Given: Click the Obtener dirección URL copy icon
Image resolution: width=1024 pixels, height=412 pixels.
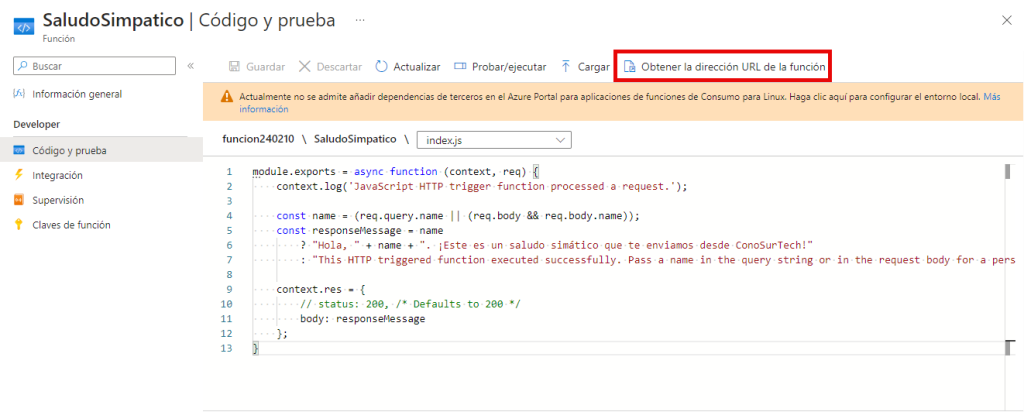Looking at the screenshot, I should coord(629,67).
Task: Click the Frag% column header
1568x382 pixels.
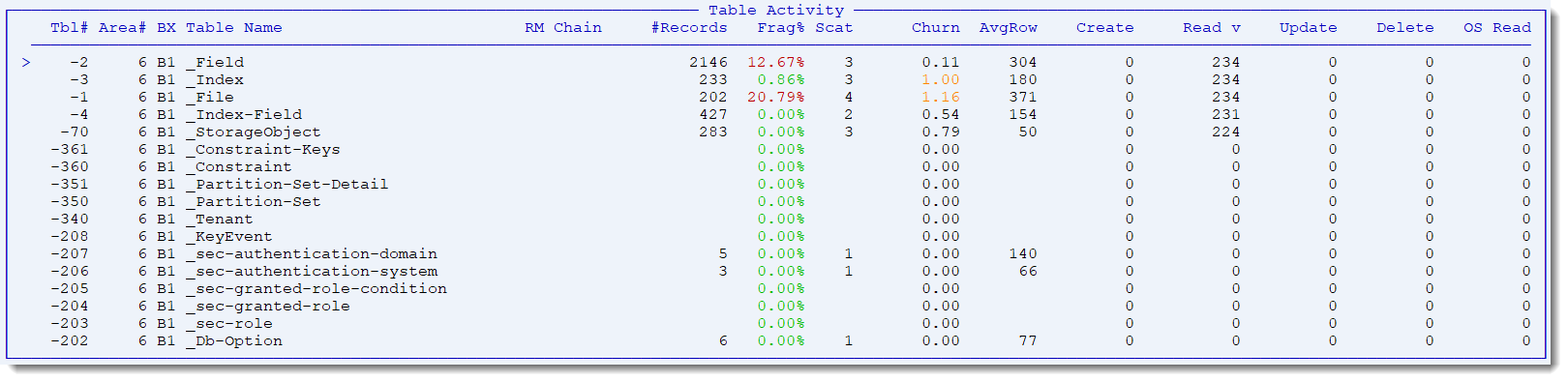Action: [x=780, y=28]
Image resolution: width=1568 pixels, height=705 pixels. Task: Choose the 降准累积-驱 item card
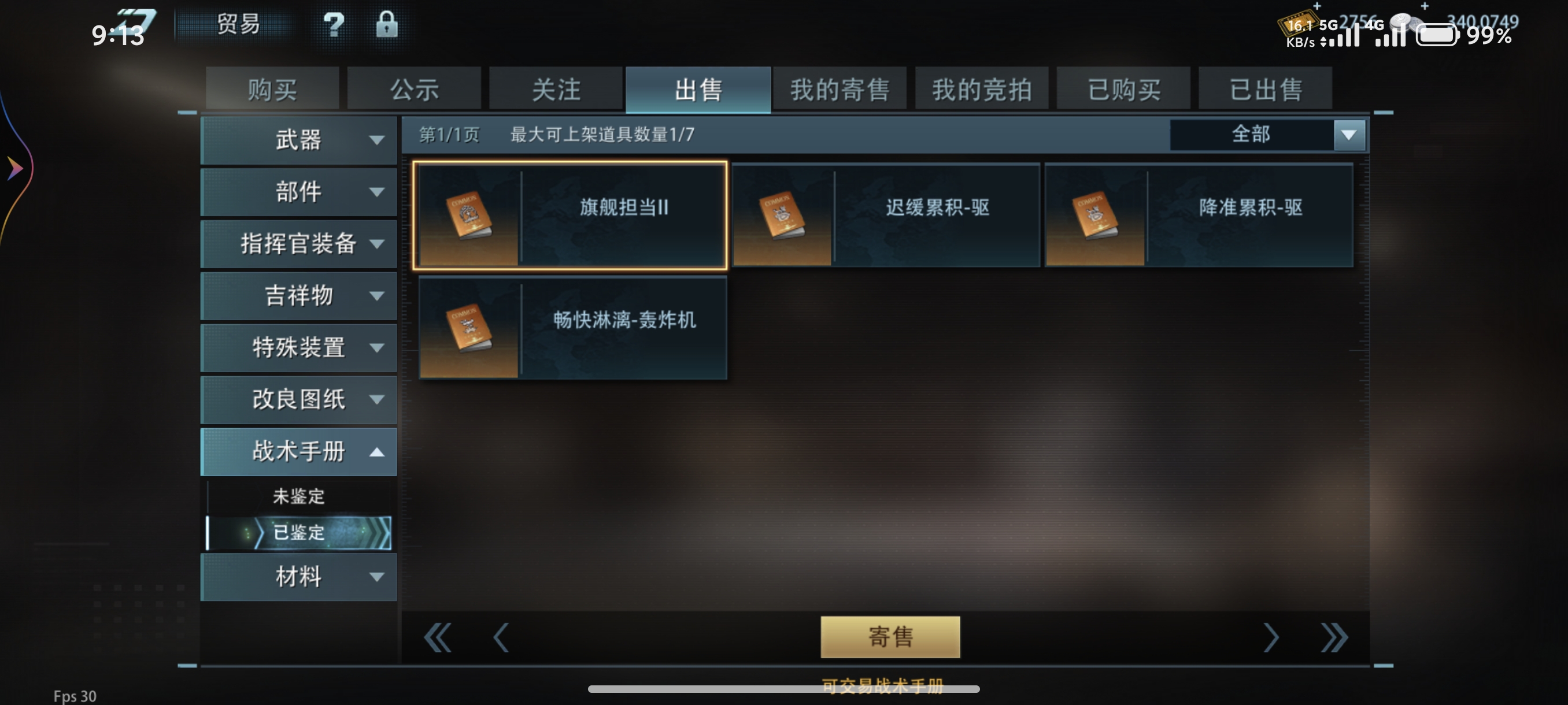pos(1199,215)
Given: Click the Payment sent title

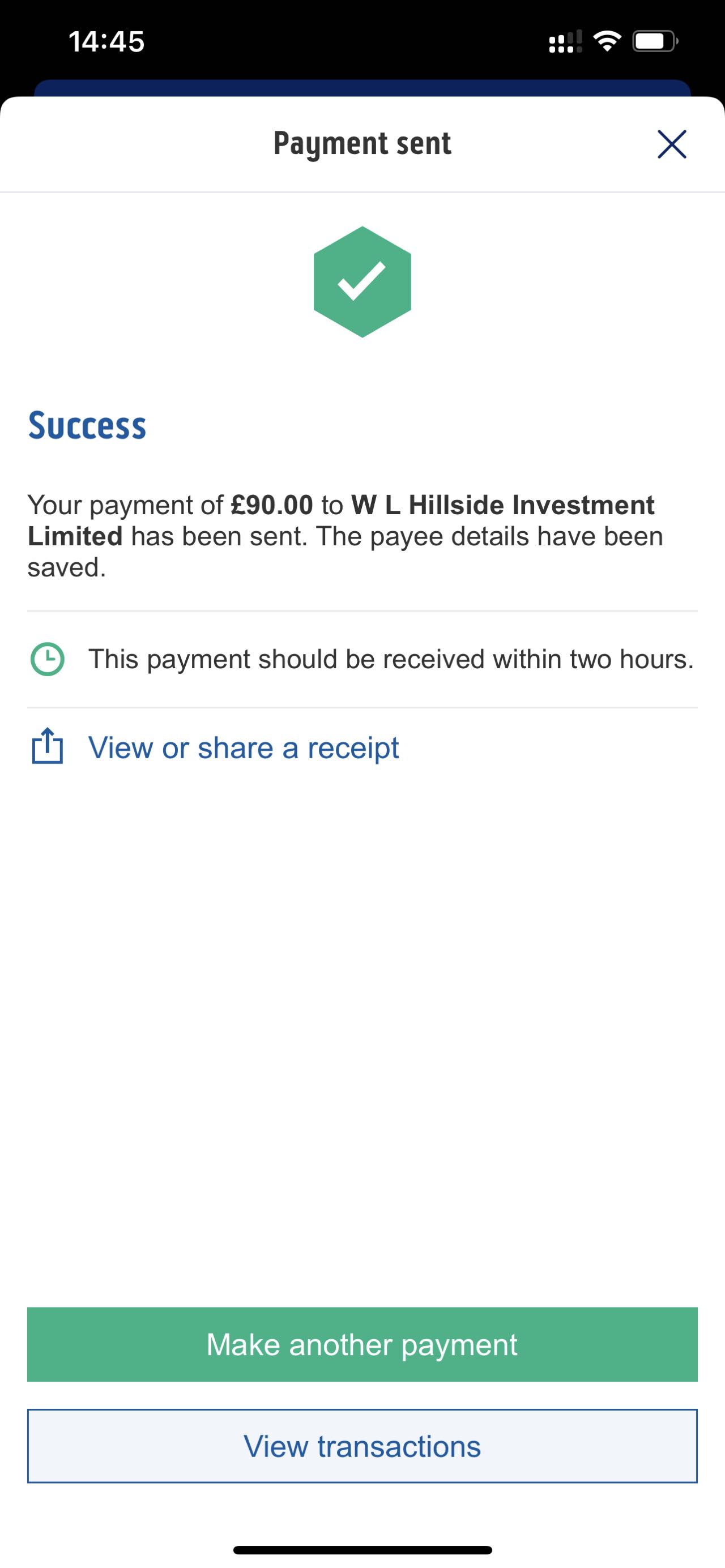Looking at the screenshot, I should (362, 144).
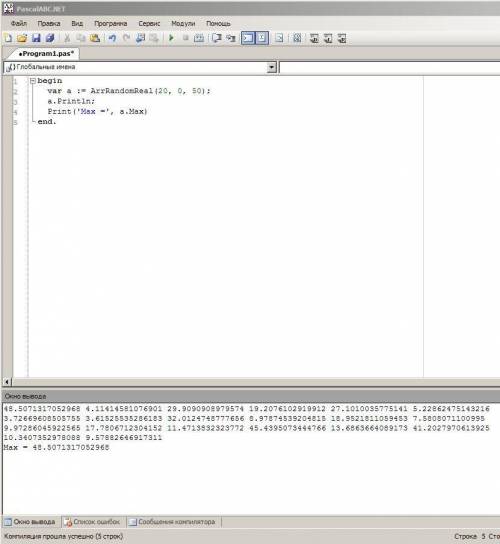Screen dimensions: 500x544
Task: Open the Сообщения компилятора tab
Action: [x=172, y=522]
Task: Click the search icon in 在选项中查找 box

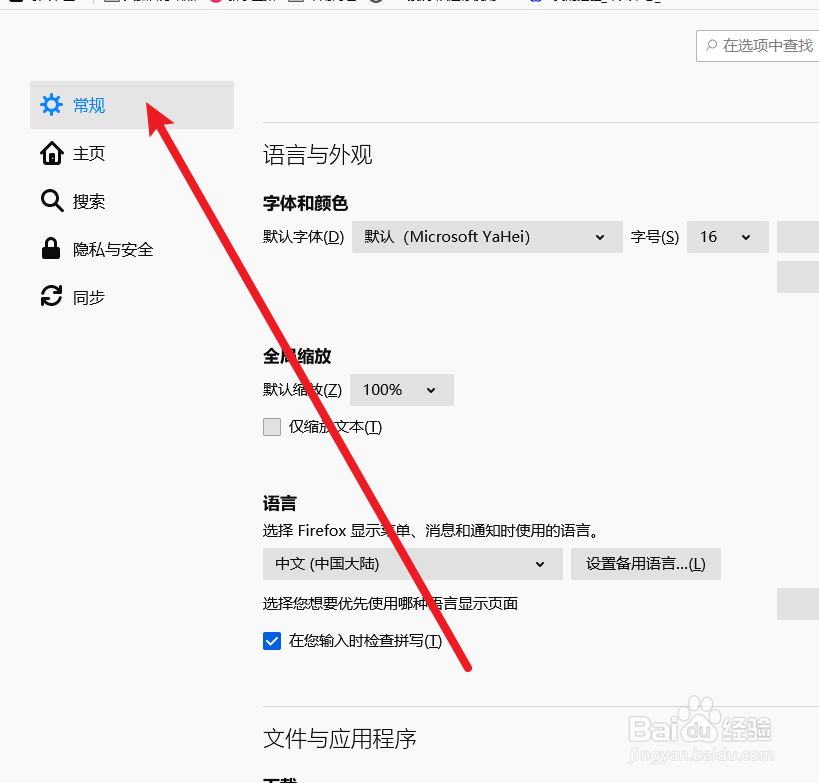Action: (x=711, y=46)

....

EXERCISE
Leave out the pictures, and retype exactly the lines from the one containing "Image resolution: width=1568" through the final line of the data.

SOLUTION
Image resolution: width=1568 pixels, height=705 pixels. Task: Choose the 降准累积-驱 item card
pos(1199,215)
Given: Click the Payment sent title

Looking at the screenshot, I should (362, 144).
Screen dimensions: 500x544
Task: Open the Сообщения компилятора tab
Action: [x=172, y=522]
Task: Click the search icon in 在选项中查找 box

Action: (x=711, y=46)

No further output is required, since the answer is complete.